Curiously enough, the opposite happened in Brooklyn. Zimbalist’s deeply-flawed study for Forest City Ratner made no attempt to analyze how much the arena block would be worth if used for a different purpose.

While that may be speculative, Brooklyn is different from Anaheim, and such choice land in New York City couldn’t be ignored.

Zimbalist bounced from case

A 1/26/06 article in the Los Angeles Times explained that Zimbalist would not be allowed to testify, according to the trial judge. The newspaper reported:
In analyzing the effect of the Angels' name change, Zimbalist calculated the city had foregone $138.5 million by signing a long-term lease with the team rather than demolishing the stadium, selling the land and reaping taxes from property development.

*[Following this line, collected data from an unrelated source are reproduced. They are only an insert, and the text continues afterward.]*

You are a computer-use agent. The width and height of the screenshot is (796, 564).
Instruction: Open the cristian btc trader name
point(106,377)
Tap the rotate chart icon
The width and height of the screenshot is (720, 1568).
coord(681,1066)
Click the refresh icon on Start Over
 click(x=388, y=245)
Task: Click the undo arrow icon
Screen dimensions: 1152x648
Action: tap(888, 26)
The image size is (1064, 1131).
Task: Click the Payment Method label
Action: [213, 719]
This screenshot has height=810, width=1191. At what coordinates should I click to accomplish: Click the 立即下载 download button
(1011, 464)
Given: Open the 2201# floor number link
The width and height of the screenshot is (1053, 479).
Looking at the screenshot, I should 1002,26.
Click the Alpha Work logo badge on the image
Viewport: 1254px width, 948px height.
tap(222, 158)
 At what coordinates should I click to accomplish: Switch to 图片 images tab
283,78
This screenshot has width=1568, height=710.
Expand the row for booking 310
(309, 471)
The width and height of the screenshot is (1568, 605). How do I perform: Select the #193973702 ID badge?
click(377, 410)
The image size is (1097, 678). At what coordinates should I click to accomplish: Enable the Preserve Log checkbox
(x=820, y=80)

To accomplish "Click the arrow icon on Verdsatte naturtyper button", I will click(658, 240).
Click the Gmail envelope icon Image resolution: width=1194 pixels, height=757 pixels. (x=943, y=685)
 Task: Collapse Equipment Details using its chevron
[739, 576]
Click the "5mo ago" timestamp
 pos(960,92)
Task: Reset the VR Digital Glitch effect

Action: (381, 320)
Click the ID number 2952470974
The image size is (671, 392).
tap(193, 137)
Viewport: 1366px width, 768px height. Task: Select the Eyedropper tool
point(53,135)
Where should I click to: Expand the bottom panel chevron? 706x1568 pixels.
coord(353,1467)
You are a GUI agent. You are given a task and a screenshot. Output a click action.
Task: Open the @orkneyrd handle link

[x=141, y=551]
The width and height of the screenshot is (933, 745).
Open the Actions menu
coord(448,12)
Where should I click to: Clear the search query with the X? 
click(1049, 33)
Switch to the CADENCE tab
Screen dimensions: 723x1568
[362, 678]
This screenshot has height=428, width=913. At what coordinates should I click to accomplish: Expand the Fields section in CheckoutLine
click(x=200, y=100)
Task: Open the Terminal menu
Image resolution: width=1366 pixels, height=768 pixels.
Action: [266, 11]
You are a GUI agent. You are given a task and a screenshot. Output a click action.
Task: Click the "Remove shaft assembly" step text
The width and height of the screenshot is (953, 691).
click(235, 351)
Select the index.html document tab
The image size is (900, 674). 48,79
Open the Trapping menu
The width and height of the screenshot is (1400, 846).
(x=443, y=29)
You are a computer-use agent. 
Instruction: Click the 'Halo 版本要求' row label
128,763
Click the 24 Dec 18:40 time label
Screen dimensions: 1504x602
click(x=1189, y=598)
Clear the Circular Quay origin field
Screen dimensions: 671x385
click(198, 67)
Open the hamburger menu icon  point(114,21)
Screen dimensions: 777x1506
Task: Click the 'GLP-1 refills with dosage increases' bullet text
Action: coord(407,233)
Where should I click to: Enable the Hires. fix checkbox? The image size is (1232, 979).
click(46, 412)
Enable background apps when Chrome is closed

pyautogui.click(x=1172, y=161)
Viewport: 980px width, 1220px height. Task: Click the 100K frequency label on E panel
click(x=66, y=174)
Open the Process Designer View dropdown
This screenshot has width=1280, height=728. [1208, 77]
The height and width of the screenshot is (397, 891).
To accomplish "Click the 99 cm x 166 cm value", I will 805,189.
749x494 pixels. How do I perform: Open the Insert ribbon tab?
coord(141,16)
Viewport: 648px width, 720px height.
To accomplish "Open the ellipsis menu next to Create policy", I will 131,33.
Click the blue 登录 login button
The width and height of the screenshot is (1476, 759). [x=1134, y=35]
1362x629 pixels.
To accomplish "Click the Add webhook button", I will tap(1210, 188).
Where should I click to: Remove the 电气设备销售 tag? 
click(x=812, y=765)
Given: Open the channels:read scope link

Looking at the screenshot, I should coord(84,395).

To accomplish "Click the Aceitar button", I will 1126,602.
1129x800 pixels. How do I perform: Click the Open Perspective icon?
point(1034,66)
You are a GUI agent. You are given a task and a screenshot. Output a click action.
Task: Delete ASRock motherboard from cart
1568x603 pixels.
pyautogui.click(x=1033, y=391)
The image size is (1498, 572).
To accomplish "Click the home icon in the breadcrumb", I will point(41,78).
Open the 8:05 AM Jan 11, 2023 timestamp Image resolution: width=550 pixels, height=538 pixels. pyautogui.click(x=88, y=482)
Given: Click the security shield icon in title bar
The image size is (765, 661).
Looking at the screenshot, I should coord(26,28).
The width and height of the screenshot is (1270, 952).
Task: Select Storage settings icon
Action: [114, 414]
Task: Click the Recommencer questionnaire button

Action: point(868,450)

But that analysis does not offer "the proper measure of damages" in a breach-of-contract case, Orange County Superior Court Judge Peter Polos ruled. If the Angels have broken their lease by adding "Los Angeles" to their name and dropping "Anaheim" from use, he said, the damages should reflect the value of the actual benefits lost by the city.


Polos did allow two other experts hired by the city to testify on the loss of the Anaheim name.

The city of Anaheim lost the case.

What it cost

A 2/11/06 Orange County Register article reported that the city spent $2.5 million on the case, including some $169,000 for three expert witnesses.

That included $73,276.60 for Zimbalist, even though he didn’t get to testify.